A data pipeline is a computing practice where one or multiple datasets are modified through a series of chronological steps. The steps are typically sequential each feeding the next with their amended version of the dataset. Once the data has been through all the steps the pipeline is complete and the resultant data is then written (sent) to a new destination.
All data pipelines need a source of one or multiple datasets. These sources can be simple .csv files, databases, or (with ever-growing usage) cloud-based storage platforms. The source plugs into the pipeline at the beginning and either the entirety of its contents or a subset of its contents are brought forward into the pipeline steps.
Steps can be very simple or very complex, some may require deep logic and high computational power whilst others require, in comparison, very minimal resource. The key benefit to building steps is that they can be changed independently from each other, optimised individually to improve the pipeline as a whole.
Much like the source, the destination is a store of data, often similar to or the same type as the source. The destination is often a larger, aggregated dataset made of up the combined outputs of multiple pipelines and other processes. The destination can be leveraged as a source of data itself feeding newly ‘pipelined’ data into further, deeper pipelines involving processes like statistical modelling and machine learning.

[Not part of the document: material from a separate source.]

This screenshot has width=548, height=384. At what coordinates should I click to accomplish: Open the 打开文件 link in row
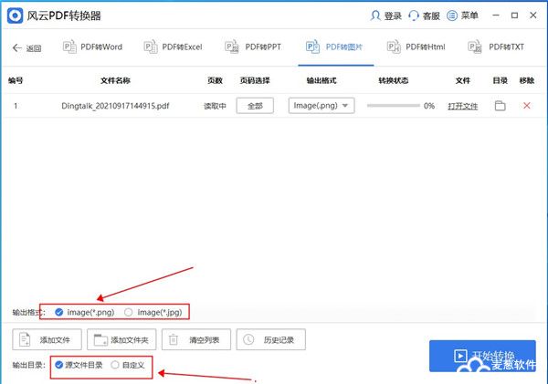pyautogui.click(x=462, y=106)
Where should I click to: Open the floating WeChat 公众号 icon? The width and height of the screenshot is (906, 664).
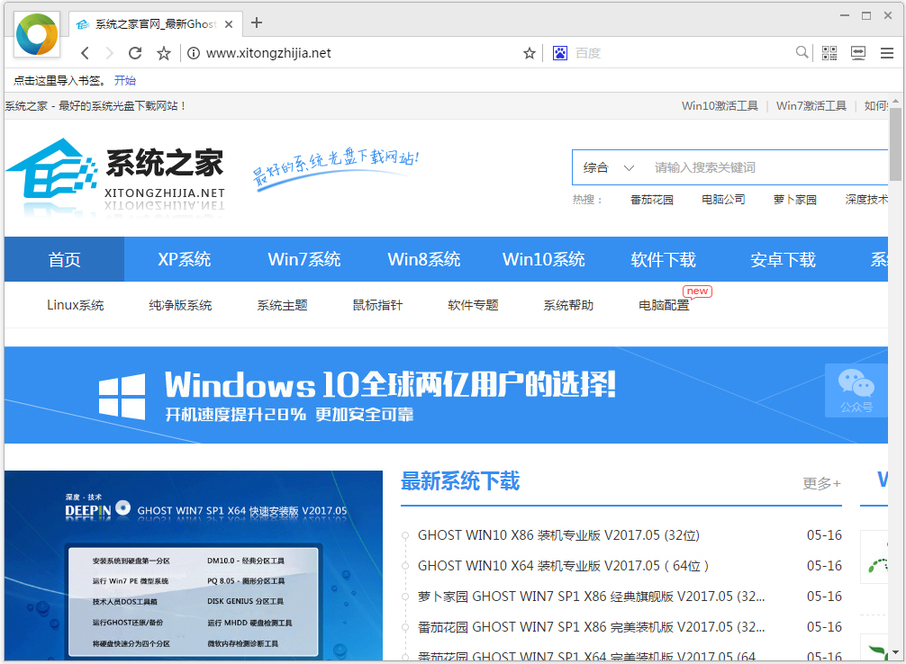(x=855, y=390)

There are no limits to how many pipelines data can go through, the same data can be split through multiple pipelines simultaneously, in parallel, each extracting their own unique insight before being joined back together to create new intelligence for more processing, reporting, or feeding applications.
Within eCommerce companies, data pipelines are very common. In this example, the objective of the sales & marketing team is to understand what digital marketing activity is driving the highest value customers over the last quarter. The company has three separate systems: Google Analytics, Customer Database (CRM), and a Data Warehouse. The team decides to build two sequential data pipelines.
The first data pipeline draws on both Google Analytics and the Customer Database.
Step 1: The web data and the customer data are merged from their two separate datasets into one new table, matching customer IDs captured by Google Analytics with the same customer ID from the CRM.
Step 2: Customers who have no discernable marketing source or campaign attributed to their purchases are removed from the new dataset.
Step 3: Customers who made a purchase but ended up getting a refund that resulted in zero or negative revenue for the company are also removed.
The final ‘purchaser’ dataset with customers and their attributed marketing channels, sources, campaigns are then sent to the Data Warehouse.
The second data pipeline is one of a number of statistical models that will be run on the newly created ‘purchaser’ dataset from the Data Warehouse.
Step 1: Purchasers are run through a simple linear regression model with the ‘customer_revenue’ being examined against the session source, campaign, and demographic factors.
The model data is then pushed back into the Data Warehouse where the mean outputs of the model can be explored by analysts who use the insight to segment and target new prospects and refine their existing customer definitions.
A similar series of pipelines and steps could be used by a wealth management firm to find their customer’s most profitable assets or by a software company to find the most common features used by their most active users.
Big Data Pipelines
The three V’s of Big Data, volume, variety, and velocity bring all sorts of opportunities for data pipelines that come with their own demands on hardware and software alike.
Today, big data analytics engines such as Apache Spark tackle the scaling challenges of volume by distributing large datasets across hardware more efficiently than ever before; allowing even modest servers and PCs to compute truly massive datasets relatively quickly.
Outside a need for better-performing applications, volume of big data has not affected traditional processes nearly as much as the variety and velocity of big data that are pushing for and enabling new heights in data pipeline processing.
The traditional rows and columns of structured data are now becoming increasingly match with unstructured and semi-structured. These new varieties of data introduce complex, multi-relational datasets that quite literally add additional dimensions to the intelligence that can be gathered from step to step.
The new velocities of data refers to a growing demand for real-time analytics. Streaming data is just one method data pipelines have developed to meet the need for real-time data flows. Traditionally, data pipelines run ‘jobs’ at set intervals either triggered manually or automatically using a scheduler. In comparison, data streaming means that new additions to the source data are instantly fed through the pipeline to the destination then leveraged in some way, feeding anything from personalized user interfaces to weather and financial forecasting models.
What does ETL mean?
ETL is a term familiar to techies but hasn’t much resonance in the marketing or wider analytics spheres. The term ETL stands for “extract, transform, load” referring to the movement of data as it’s ‘extracted’ from one system ‘transformed’ (modified) then sent, ‘loaded’ into a destination. Circumstantially a lot of common data pipelines could be referred to as ETL processes though their purpose is often far more analytical, seeking intelligence not just the movement and cleansing of data.
Data pipelines are fast evolving. However, traditional practices are as popular as ever and, with help from new technologies, have remained unfazed despite the introduction of big data. Most companies employing data pipelines aren’t yet using truly 'big data’ but that doesn’t mean they can’t enjoy the speed and power of systems built for more ambitious processing once thought improbable.